Ballet is a source of strength and self betterment. I know that every great dancer in the world has taken ballet to a certain degree, and I know I must also in order to become the kind of dance performer that I wish to become.

I also think that ballet has taught me to be self disciplined and determined. Never have I been so challenged before in my life. Its funny how difficult ballet is for me, especially when I first started to dance it. I remember my first ballet class and it was so uncomfortable! All I could do was watch the other dancers and try to imitate them. I felt like I was hanging off a cliff, with only my finger tips securing me, the whole class desperately trying not to fall off the edge. I never stopped trying though from that day and I think in one short year I have come a far way in terms of my ballet skills. All I was that every great dancer does ballet... so I kept on keeping on! Its interesting how something so new, scary, and frustrating was able to push me to new limits. Ballet helped me find my inner artist, it taught me how to use my body for artistic expression and it has given me a reason to love what I am doing with my life.
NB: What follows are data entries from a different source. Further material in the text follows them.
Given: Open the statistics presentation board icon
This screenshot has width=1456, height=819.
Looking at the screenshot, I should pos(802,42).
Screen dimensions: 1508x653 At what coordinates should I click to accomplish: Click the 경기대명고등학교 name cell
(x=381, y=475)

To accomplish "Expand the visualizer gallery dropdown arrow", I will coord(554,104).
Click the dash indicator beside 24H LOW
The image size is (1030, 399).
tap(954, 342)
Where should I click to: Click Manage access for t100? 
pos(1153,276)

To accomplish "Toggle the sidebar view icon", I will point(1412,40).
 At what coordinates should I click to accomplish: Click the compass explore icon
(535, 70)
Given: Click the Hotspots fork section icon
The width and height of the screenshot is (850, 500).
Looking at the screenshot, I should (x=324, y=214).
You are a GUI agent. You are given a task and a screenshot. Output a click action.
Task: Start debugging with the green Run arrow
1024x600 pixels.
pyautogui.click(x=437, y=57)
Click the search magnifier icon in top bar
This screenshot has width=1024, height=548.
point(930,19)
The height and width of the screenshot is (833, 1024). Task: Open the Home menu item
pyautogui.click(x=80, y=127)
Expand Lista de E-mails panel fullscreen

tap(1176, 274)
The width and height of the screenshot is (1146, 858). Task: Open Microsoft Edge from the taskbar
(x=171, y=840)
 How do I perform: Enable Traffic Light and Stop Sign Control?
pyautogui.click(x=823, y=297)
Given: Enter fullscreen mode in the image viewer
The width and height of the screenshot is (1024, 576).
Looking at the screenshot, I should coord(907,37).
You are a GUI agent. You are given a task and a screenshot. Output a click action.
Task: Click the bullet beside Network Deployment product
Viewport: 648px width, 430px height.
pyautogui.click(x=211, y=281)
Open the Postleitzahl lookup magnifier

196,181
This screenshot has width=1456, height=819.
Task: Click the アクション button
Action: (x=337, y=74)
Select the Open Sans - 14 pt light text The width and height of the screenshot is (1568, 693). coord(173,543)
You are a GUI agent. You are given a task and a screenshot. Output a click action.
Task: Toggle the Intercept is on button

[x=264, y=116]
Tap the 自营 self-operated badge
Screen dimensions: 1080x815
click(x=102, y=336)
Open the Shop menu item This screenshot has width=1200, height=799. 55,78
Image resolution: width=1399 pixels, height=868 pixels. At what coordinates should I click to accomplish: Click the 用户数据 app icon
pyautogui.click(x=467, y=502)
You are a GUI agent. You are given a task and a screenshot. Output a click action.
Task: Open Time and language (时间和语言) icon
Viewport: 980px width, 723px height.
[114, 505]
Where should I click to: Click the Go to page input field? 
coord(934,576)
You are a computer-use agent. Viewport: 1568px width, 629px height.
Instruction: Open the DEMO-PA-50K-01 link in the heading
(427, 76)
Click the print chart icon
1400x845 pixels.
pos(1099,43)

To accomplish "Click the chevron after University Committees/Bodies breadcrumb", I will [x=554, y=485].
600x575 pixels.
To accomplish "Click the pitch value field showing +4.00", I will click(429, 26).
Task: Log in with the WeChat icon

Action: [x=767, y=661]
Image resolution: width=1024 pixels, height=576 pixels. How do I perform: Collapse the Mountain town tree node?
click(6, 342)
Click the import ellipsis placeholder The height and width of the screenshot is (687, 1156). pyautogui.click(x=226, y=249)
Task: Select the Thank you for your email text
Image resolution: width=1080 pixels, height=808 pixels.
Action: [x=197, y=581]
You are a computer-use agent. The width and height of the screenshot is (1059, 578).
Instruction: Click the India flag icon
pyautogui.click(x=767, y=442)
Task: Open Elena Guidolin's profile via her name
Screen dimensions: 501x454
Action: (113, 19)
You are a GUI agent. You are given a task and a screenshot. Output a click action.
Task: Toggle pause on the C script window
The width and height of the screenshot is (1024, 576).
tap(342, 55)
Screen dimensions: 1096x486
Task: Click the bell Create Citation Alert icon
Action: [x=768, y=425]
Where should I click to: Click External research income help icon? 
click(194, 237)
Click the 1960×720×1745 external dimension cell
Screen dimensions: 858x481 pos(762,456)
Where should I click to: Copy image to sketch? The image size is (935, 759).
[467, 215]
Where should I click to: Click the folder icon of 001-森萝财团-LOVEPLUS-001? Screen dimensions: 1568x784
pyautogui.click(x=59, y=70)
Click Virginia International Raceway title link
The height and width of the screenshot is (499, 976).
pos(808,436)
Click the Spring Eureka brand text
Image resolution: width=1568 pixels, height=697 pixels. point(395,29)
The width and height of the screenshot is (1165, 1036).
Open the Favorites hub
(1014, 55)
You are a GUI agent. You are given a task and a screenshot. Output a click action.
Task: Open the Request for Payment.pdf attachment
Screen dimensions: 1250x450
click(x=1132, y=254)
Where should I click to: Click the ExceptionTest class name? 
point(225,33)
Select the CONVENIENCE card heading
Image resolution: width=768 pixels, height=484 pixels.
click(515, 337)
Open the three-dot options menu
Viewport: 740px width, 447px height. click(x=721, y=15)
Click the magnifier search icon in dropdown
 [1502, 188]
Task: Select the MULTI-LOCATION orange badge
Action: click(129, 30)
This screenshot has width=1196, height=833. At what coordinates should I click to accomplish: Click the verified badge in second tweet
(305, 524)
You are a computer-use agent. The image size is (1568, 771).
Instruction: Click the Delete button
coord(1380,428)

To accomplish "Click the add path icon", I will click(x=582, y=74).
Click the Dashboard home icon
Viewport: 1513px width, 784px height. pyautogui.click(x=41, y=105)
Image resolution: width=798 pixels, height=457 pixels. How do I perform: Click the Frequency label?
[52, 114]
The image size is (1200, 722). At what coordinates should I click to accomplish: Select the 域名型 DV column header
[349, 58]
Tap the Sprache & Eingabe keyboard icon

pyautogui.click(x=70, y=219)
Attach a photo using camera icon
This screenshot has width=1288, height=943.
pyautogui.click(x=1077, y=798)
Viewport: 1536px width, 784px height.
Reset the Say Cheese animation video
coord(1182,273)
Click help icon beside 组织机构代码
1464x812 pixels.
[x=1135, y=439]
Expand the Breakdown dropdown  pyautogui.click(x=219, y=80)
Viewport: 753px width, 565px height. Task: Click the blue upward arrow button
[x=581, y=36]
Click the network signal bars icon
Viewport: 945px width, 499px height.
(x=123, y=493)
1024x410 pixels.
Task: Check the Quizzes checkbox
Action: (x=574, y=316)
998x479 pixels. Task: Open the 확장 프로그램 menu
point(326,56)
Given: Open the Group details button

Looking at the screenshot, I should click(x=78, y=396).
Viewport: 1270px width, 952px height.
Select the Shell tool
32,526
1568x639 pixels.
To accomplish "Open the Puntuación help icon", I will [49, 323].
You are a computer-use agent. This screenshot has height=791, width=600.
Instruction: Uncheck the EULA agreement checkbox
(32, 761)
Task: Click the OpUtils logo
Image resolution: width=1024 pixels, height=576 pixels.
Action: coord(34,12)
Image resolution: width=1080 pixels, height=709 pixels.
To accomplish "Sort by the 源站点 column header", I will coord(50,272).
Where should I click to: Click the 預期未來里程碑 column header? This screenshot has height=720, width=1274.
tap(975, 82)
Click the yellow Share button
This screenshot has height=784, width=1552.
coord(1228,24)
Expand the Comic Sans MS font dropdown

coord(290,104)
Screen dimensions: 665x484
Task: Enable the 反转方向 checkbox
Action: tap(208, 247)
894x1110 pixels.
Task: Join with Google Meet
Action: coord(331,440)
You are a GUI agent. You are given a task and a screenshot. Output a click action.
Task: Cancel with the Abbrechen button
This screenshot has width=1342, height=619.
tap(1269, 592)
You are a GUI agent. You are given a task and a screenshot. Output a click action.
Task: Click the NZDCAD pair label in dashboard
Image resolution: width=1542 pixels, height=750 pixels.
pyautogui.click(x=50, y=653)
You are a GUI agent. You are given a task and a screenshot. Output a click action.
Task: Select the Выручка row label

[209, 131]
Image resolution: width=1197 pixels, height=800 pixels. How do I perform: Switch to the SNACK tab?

Never have I been happier before in my entire life, than knowing that I get to wake up every week day, and go to class as a dancer and performer... its a gift and a blessing.

Ballet is a physical manifestation of my dream.... and I wouldn't exchange it for any thing in the world.

-Josh

The Advanced Version of Us

I just viewed the media clip on Marianela Nunez as the Lilac Fairy in Sleeping Beauty. After Thursday's ballet class, I was interested in the idea of being able to visualize the inner thigh muscle activating and firing as a ballerina moves on stage. I never thought that you could physically see how a dancer "works". I can depict whether a dancer has skill when I watch them. I never knew how to see the skill just by looking at a dancer as pure muscle and anatomy.

When I view this clip, I can see the inner thing muscles wrapping around to the front on her base leg during her turning sequences. I did not realize that this technical adjustment of having the inner thigh forward goes through the body and mind of the most amazing performers at their level. I just predetermined that these dancers are just naturally amazing. I assume that they never have to think about the moves. They just have to show what they have to the audience.

The understanding that they have to work in the same way I do on a different body helps me to be less "put down" after watching such a performance and more inspired by it. I would love to work as hard as these dancers on the basic technique concepts in order to put the results on my body as a dancer. I will never look like these movers anatomically. However, I am willing to apply the same concepts onto my body to get my personal best results over years of training.

Props to the Lilac Fairy!

Aimee Heslop

Monday, November 7, 2011

Macho Macho Man

I just watched the videos Jessica put up of Mikhail Baryshnikov and after seeing them I don't how I could not write about him. I've frequently been given the note "be more masculine" and when I hear that I think of Baryshnikov. His dance has a powerful mix of gracefulness and ease with strength and masculinity that are the picture of bravado. when I saw these videos all I could think was "wow." His stage presence and confidence make his execution of the moves more than just technically great, they add character, dimensionality, and strength.

It's more than just his stage presence though, the moves he performs are extremely difficult and the stamina he appears to have is amazing. His technique and the apparent ease with which he performs the movement vocabulary is unbelievable. When I hear people joke about men doing ballet and wearing tights, I say "have you ever seen Baryshnikov" because I don't know of a more manly display of physicality than his dancing.